I am aware of the possibility of packing custom packages (private local ones for example) as described in the official documentation. There are answered are questions here on how to do this for some other scripts. And there is even a GIST guiding on this.
But I have not managed to get the current Apache Beam developing version (or a tagged one) that is available in the master branch of its official repository to get packaged and sent along my script to Google Dataflow.
For example, for the latest available tag, whose link for PiP to process would be: git+https://github.com/apache/beam.git@v2.1.0-RC2#egg=apache_beam[gcp]&subdirectory=sdks/python
I get something like this:
INFO:root:Executing command: ['.../bin/python', '-m', 'pip', 'install', '--download', '/var/folders/nw/m_035l9d7f1dvdbd7rr271tcqkj80c/T/tmpJhCkp8', 'apache-beam==2.1.0', '--no-binary', ':all:', '--no-deps']

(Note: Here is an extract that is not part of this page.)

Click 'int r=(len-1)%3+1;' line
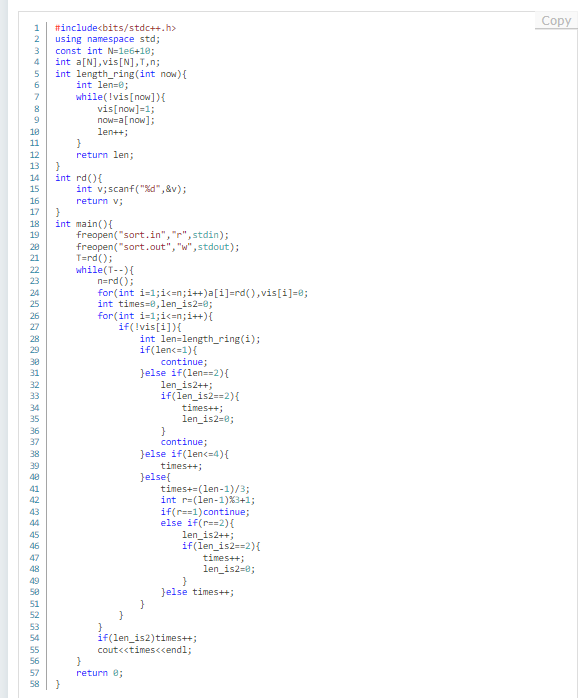Screen dimensions: 581x698 (208, 500)
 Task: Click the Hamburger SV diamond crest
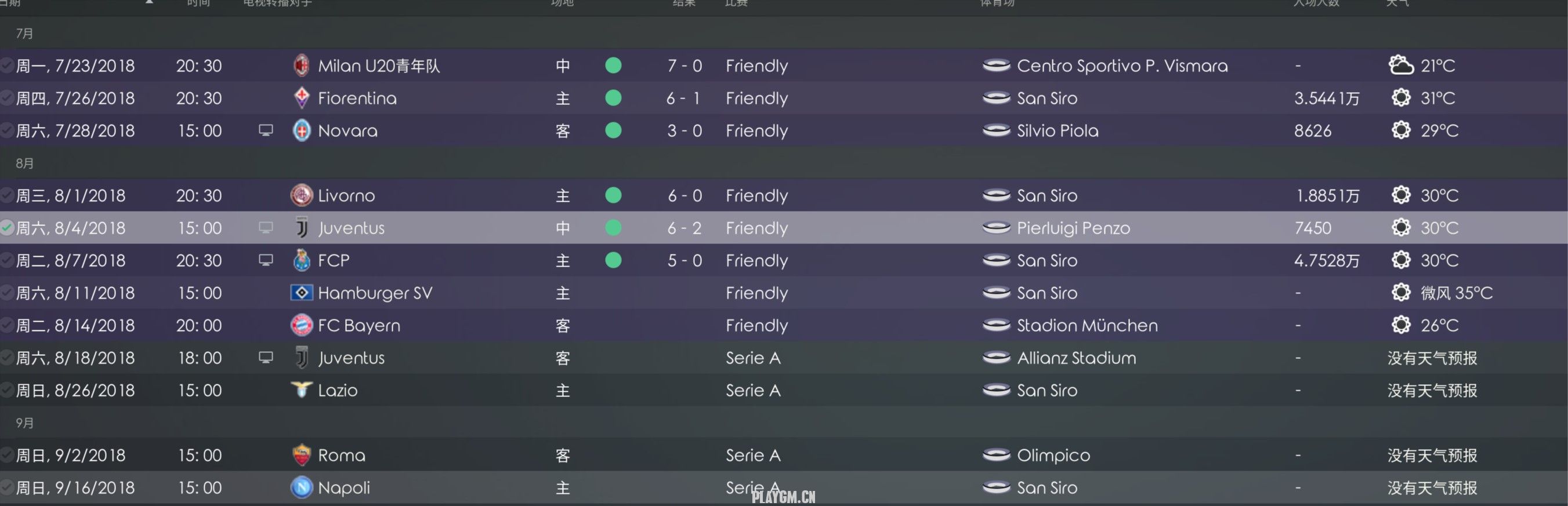point(301,293)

DEPRECATION: pip install --download has been deprecated and will be removed in the future. Pip now has a download command that should be used instead.
Collecting apache-beam==2.1.0
Could not find a version that satisfies the requirement apache-beam==2.1.0 (from versions: 0.6.0, 2.0.0)
No matching distribution found for apache-beam==2.1.0
Any ideas? (I am wondering if it is even possible since Google Dataflow may have fixed the versions of Apache Beam that can run to the official released ones).